Eppure, l’impressione è che persista una separazione tra attivismo sociale e rappresentanza politica, una cesura che continua a rendere impossibile la rigenerazione della sinistra. Potremo elencare tutte le ragioni di questo impaccio, ma finiremmo per annoiarci e avvilirci. E allora facciamo finta di essere sani (come direbbe Giorgio Gaber) e sbarazziamoci della nostra valigia di perplessità (come direbbe Paolo Conte). Proviamo a ritrovarci e finalmente mischiarci. Non se ne può più di diffidenze, sospetti, recriminazioni, lamenti, dispetti e capricci, di tutto quel mortifero armamentario ideologico in cui coltiviamo i nostri meschini egoismi. Liberiamoci da noi stessi.

Anche se abbiamo ragione quando dubitiamo dell’altro, abbiamo torto se non ci stringiamo agli altri.

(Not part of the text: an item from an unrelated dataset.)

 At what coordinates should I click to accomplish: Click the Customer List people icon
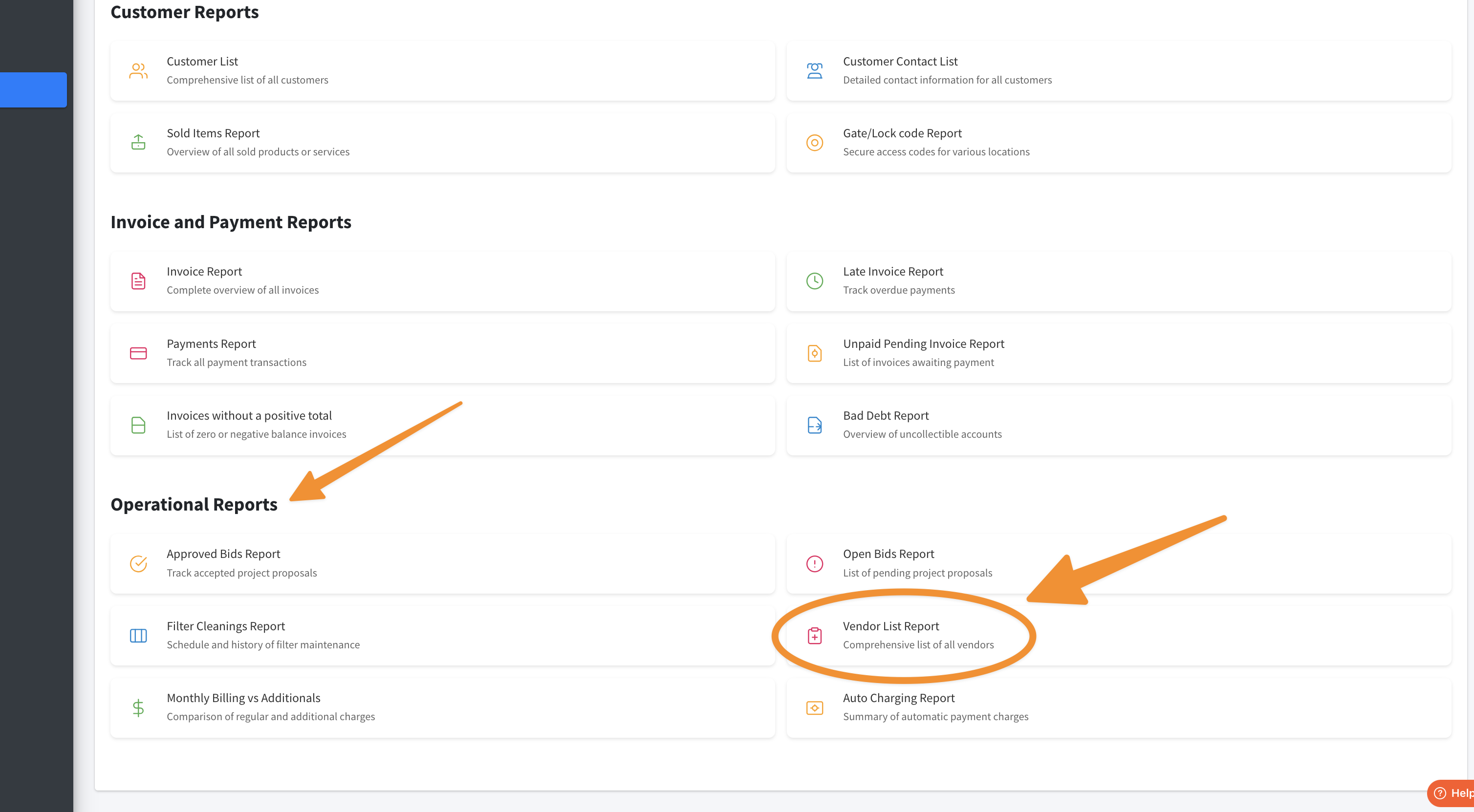pos(138,71)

Per fare cosa, lo sappiamo. Con quali proposte e contenuti, pure. C’è da accumulare forza sociale e intellettuale per costruire un’alternativa politica. Alla destra comunque composta, al Pd variamente associato, ai cinquestelle con tutti i loro algoritmi al seguito. Le prossime elezioni politiche segneranno un passaggio storico per il nostro paese. E pur se approssimati, incompiuti e attardati, non possiamo disertarle. Come in Grecia e in Irlanda, in Spagna e in Portogallo, in Gran Bretagna e in Francia, e come in autunno in Germania. Possibile che solo da noi non si riesca a comporre un progetto di sinistra consistente e credibile? Proviamo a costruirlo e a diffonderlo nei territori sociali che abbiamo lasciato incustoditi, per colpa o incuria o supponenza che sia. Accogliamo l’appello di Anna Falcone e Tomaso Montanari e autoconvochiamoci: organizziamo assemblee, incontri, riunioni e raccogliamo impegni e disponibilità. Non sappiamo se potrà funzionare, ma sappiamo che può funzionare; e se non funzionerà dipenderà solo dalla nostra insipienza.

Poiché si può sempre decidere di continuare così. Accidiosi, incattiviti, cinici, malinconici, scettici, rinunciatari, eccetera. Potremmo continuare ad astenerci, incolleriti o inconsolabili, refrattari o agnostici, o semplicemente prigionieri della nostra vanità politica. Potremmo anche sostenere i cinquestelle per contrastare la destra e il Pd, oppure votare quest’ultimo perché in fondo resta il meno peggio. Potremmo disperderci in altre varianti, altri ingannevoli malintesi, altri patetici tatticismi. Potremmo. Per poi rammaricarci e lamentarci e forse disperarci: la sinistra italiana non c’è più, è morta, l’abbiamo finalmente uccisa.